James believed that while the healthy-minded were happier and led more fulfilling lives, the sick souls held greater insight into the human condition and were far more numerous. Taking James’ dichotomy one step further, English scholar Francis Newman, the younger brother of his more famous sibling Cardinal Newman, observed “God has two families of children on this earth, the once-born and the twice-born,” distinguishing the vision of G_d of once-born from their twice-born counterparts: “They see God, not as a strict Judge, not as a Glorious Potentate; but as the animating Spirit of a beautiful harmonious world, Beneficent and Kind, Merciful as well as Pure.”



Catholic and Protestant Imaginations

Toward the end of the last century, Roman Catholic scholar David Tracy would write of two visions of the divine which focused not only on characteristics attributed to the deity but also determined the relationship of that deity to human beings. The Analogical Imagination sees the world as a revelation of G-d, the good Creation which St. Francis saw as a riot of ongoing disclosures of the divine presence all around us. 

The Dialectical Imagination reflects a world in which the divine presence is radically absent. Analogical visions see the world in the ways in which it is like, analogous to, the divine. Dialectical visions see the world in the ways in which it is different from and thus can be contrasted with the divine. Developed further by Roman Catholic sociologist Andrew Greeley in work entitled The Catholic Imagination, the two competing, though sometimes overlapping visions could be seen as follows


Analogical Vision:

·         God reveals Himself in his creation.
·         Assumes a God who is present in the world, disclosing Himself in and through creation. Hence, the world and all its events, objects, and people tend to be somewhat like God.
·         Society is a "sacrament" of God, a set of ordered relationships governed by both justice and love, that reveal, however, imperfectly, the presence of God. Society is "natural" and "good." For humans and their "natural" response to God is social.

Dialectical Vision:

·         God is over against the world and its communities and artifacts.
·         Assumes a God who is radically absent from the world and who discloses Himself only on rare occasions. Hence, the world (and all its events, objects, and people) tend to be radically different from God.
·         Society is "God-forsaken" and unnatural and oppressive. The individual stands over/against society and not integrated into it. The human becomes fully human only when s/he is able to break away from social oppression and relate to the absent God as a completely free individual.
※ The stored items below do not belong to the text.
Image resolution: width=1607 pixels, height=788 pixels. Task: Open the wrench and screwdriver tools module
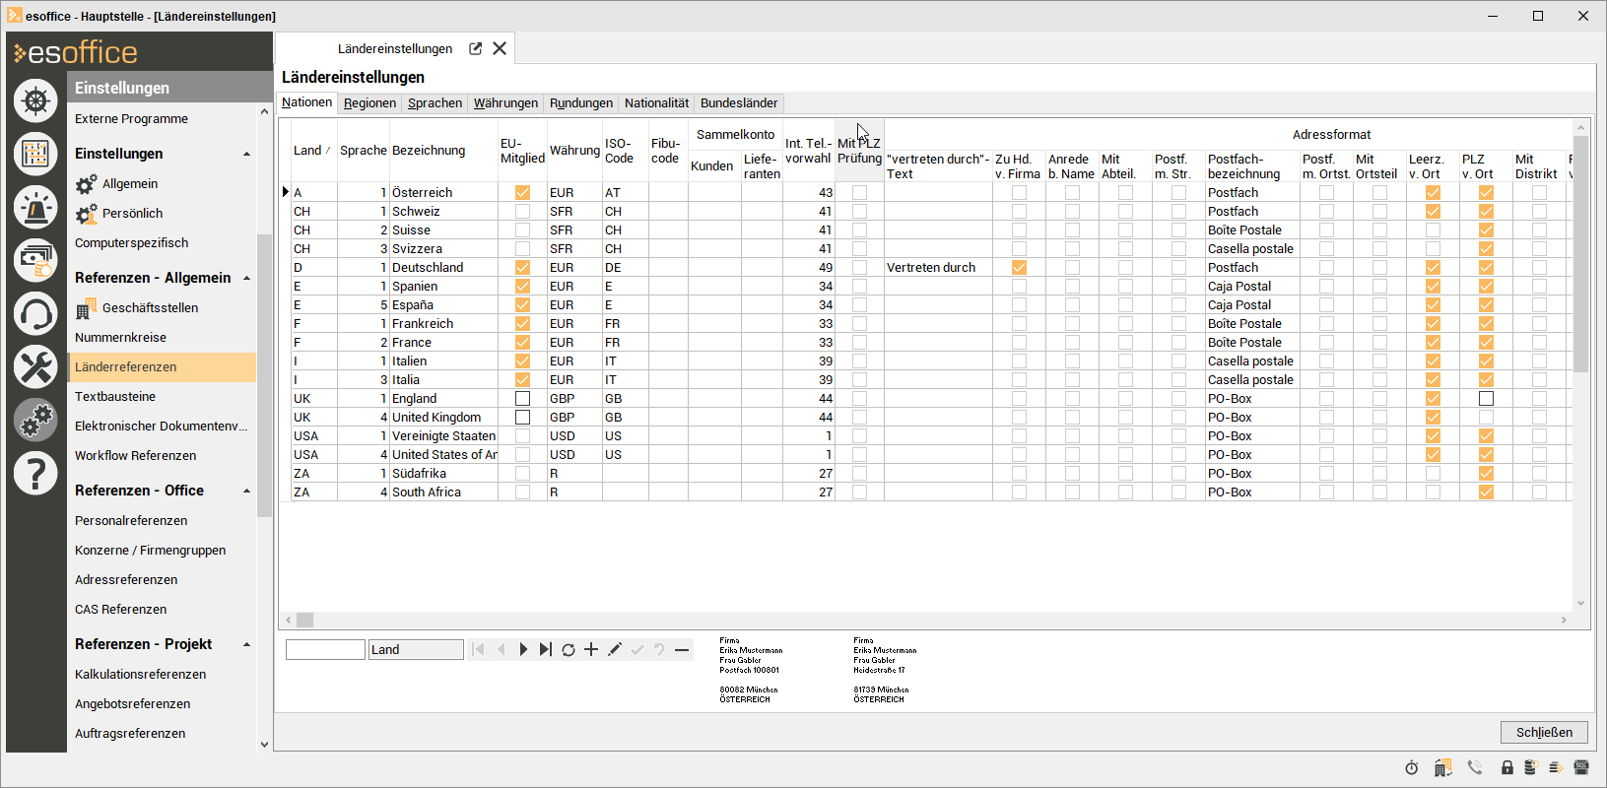pos(35,367)
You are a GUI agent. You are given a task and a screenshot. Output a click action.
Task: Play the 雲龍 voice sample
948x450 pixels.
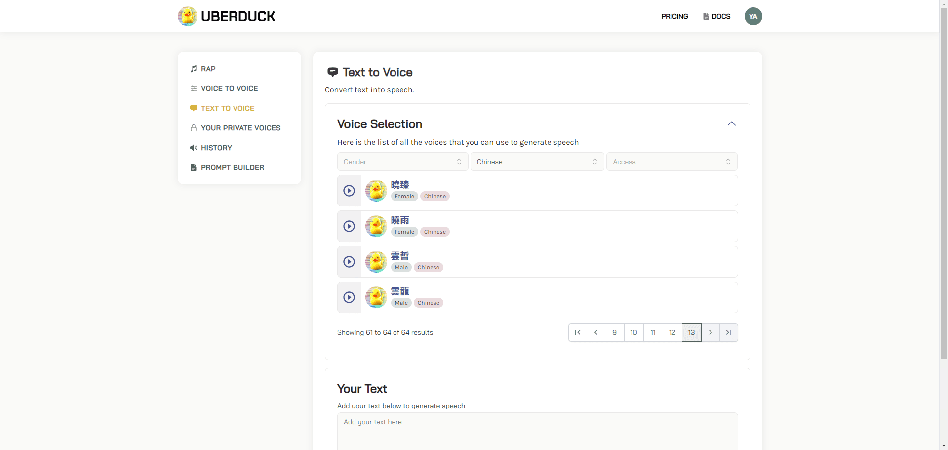[349, 297]
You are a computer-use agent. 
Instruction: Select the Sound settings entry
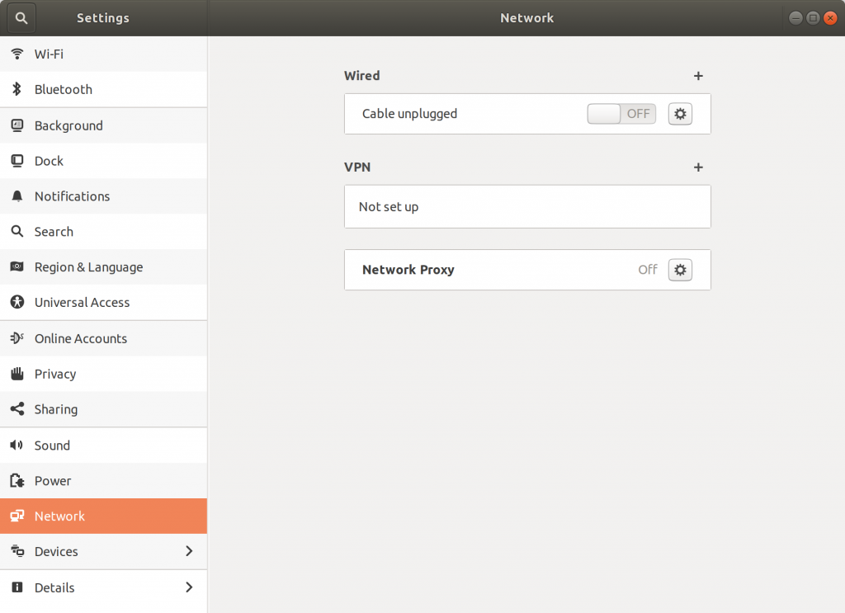[52, 446]
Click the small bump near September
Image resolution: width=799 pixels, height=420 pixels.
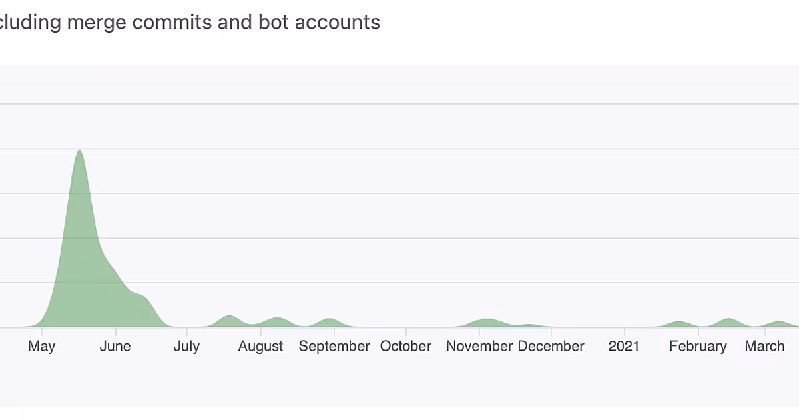329,320
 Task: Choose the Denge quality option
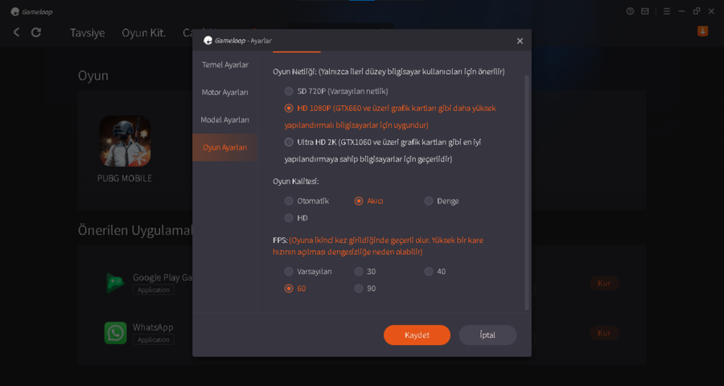pos(429,201)
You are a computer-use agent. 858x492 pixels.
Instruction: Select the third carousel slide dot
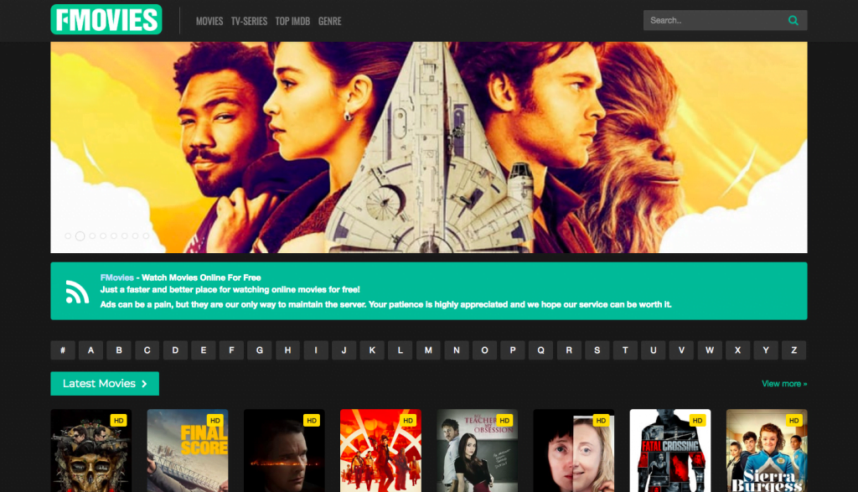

Tracy had noted that the Analogical vision corresponded historically to much of the Roman Catholic tradition, particularly its Franciscan incarnation. Correspondingly, the Dialectic vision corresponded historically to the Protestant tradition of the Reformers who sought to distinguish themselves and their vision from the Roman Catholics. 

Roman Catholic sociologist Andrew Greeley found that this dichotomy largely explained the differences in these two major movements within the Christian tradition though there were exceptions. The more Augustinian the vision of the Roman Catholic, perhaps seen in the Jansenist movement of history and the traditionalist movement of today, the more it tends toward the Dialectical vision.  Conversely, some expressions of liberal Protestantism which have left the Augustinian roots of the Reformation behind might well be much closer to the Analogical vision than the more dialectic visions of their Reformer brethren.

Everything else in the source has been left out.